Adapun bantuan pendukung Digitalisasi Desa yang dimaksud dapat berupa perangkat wifi, laptop, komputer, printer, cctv indoor/outdoor, televisi, kamera, drone, mesin, printing/curing roll, starlink mini dan lain-lain.

Untuk bantuan pendukung di sektor Pertanian, Peternakan dan Perikanan dapat berupa traktor, handtraktor, cultivator, handsprayer, mesin pencacah, mesin pompa irigasi, mesin pemimpil jagung, mesin pencacah rumput, drone sprayer, mesin roasting, sepeda motor 3 roda, alat tanam jagung/biji, mesin pembasmi tikus, mesin pengolahan kopi, alat tangkap jaring, fish finder, mesin perontok padi, mesin pengering gabah dan jagung, mesin penyosoh beras, mesin kristalisasi gula semut, mesin pengupas kacang tanah, mesin cacah pakan ternak, tandon penampungan, mesin pemisah tulang ikan, mesin pengupas bawang merah, oven pengering stainless, combine mesin diesel, rice transplanter, Mesin, Perahu kecil/sedang/besar dan lain-lain. 

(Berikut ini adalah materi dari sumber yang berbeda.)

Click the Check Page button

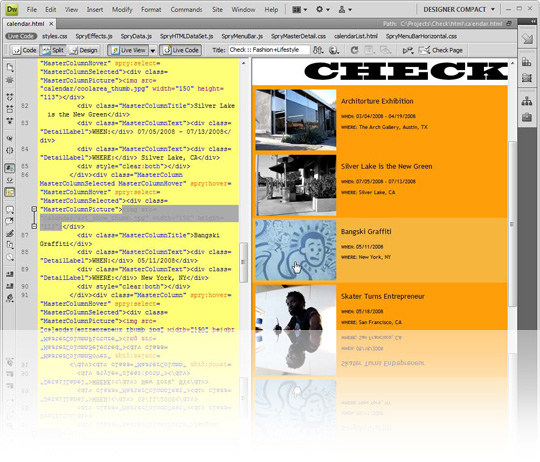[440, 50]
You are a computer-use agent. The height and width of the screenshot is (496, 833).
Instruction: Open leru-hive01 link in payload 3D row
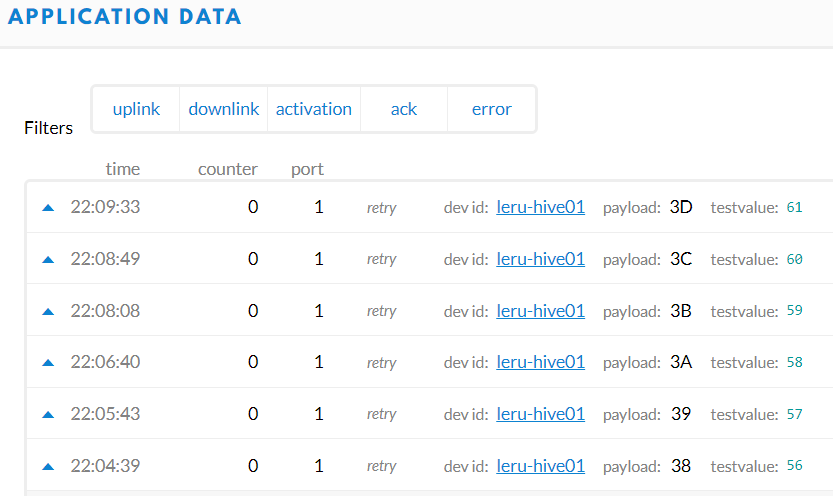540,208
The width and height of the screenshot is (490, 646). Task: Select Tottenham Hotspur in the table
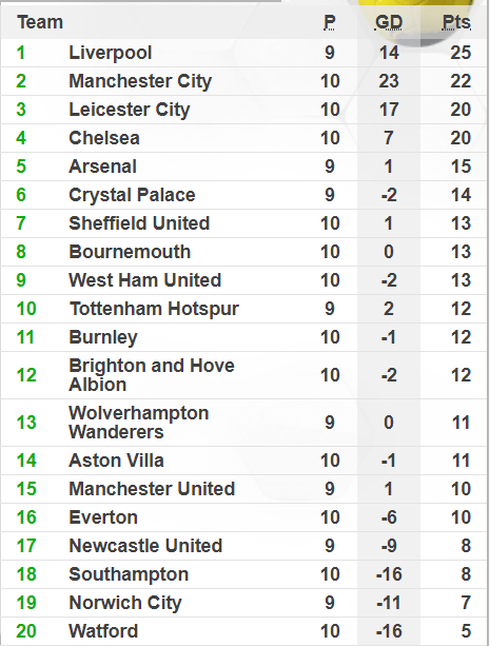(154, 309)
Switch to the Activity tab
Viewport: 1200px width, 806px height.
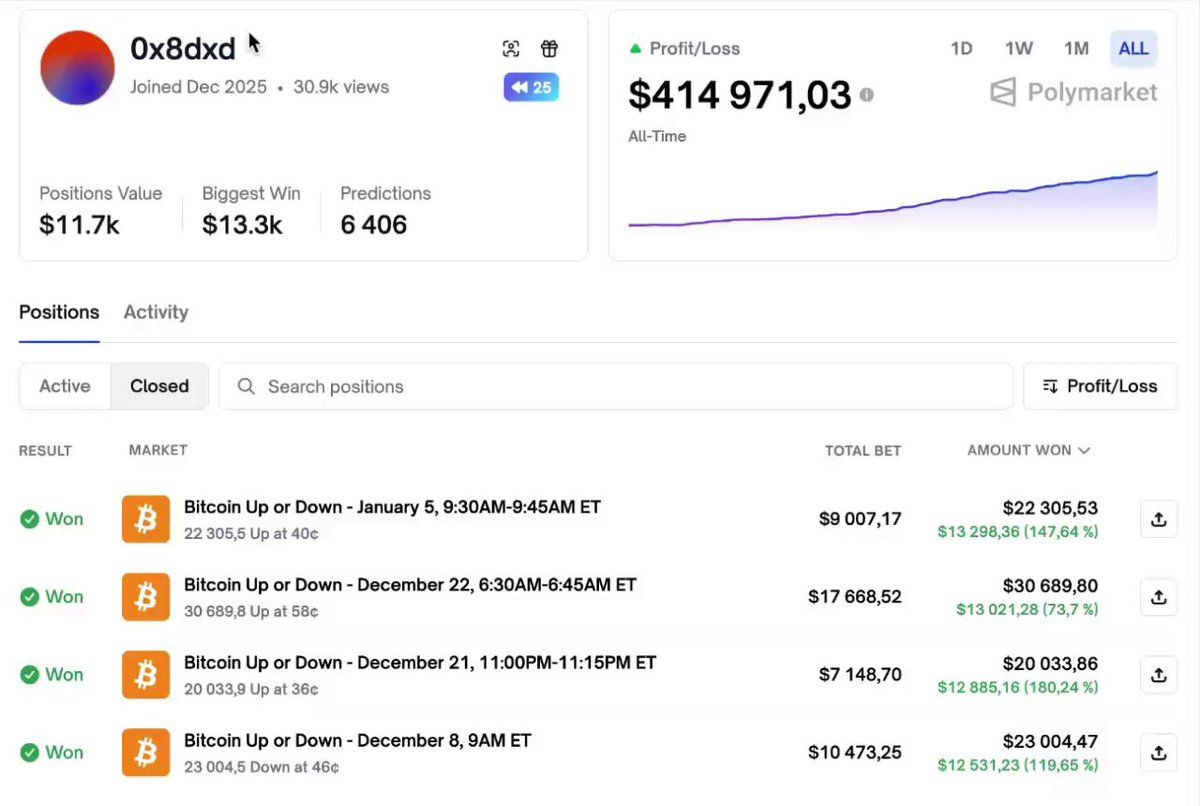click(x=156, y=312)
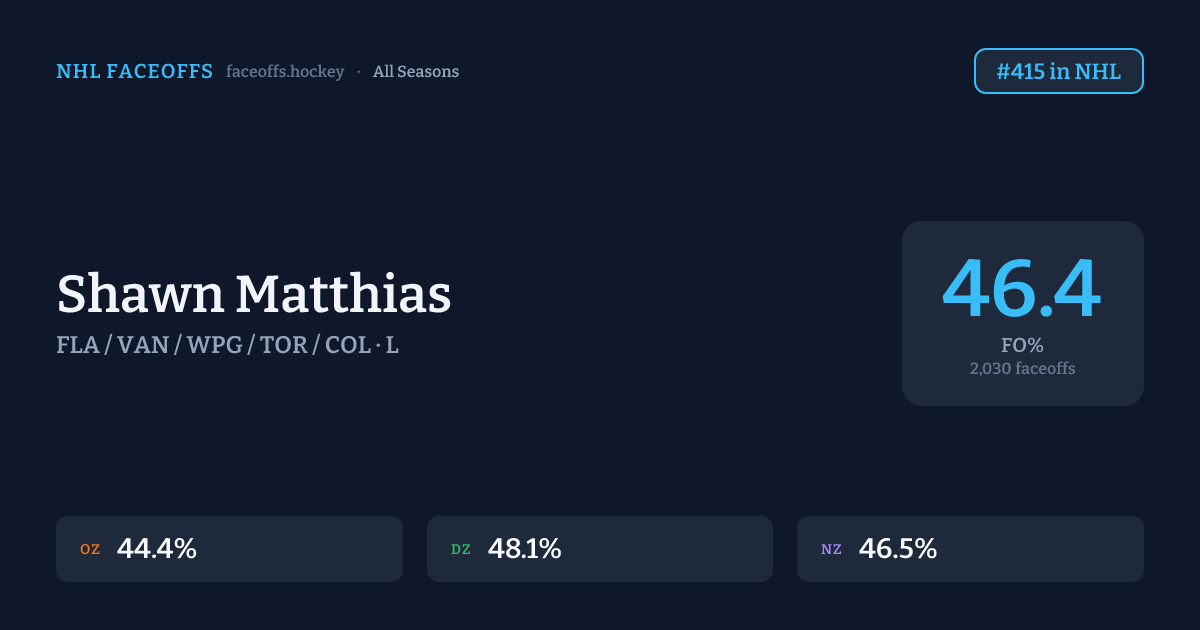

Selanjutnya, bantuan pendukung di sektor Energi dapat berupa lampu jalan solar cell, genset silent, motor listrik dan lain-lain. Kemudian, bantuan pendukung Lingkungan seperti motor pengangkut sampah roda 3, mesin fogging dan lainnya serta bantuan pendukung Aktivitas dapat berupa motor xtrail, motor 3 roda, motor 150cc, gerobak usaha dan lain-lain. (Afd).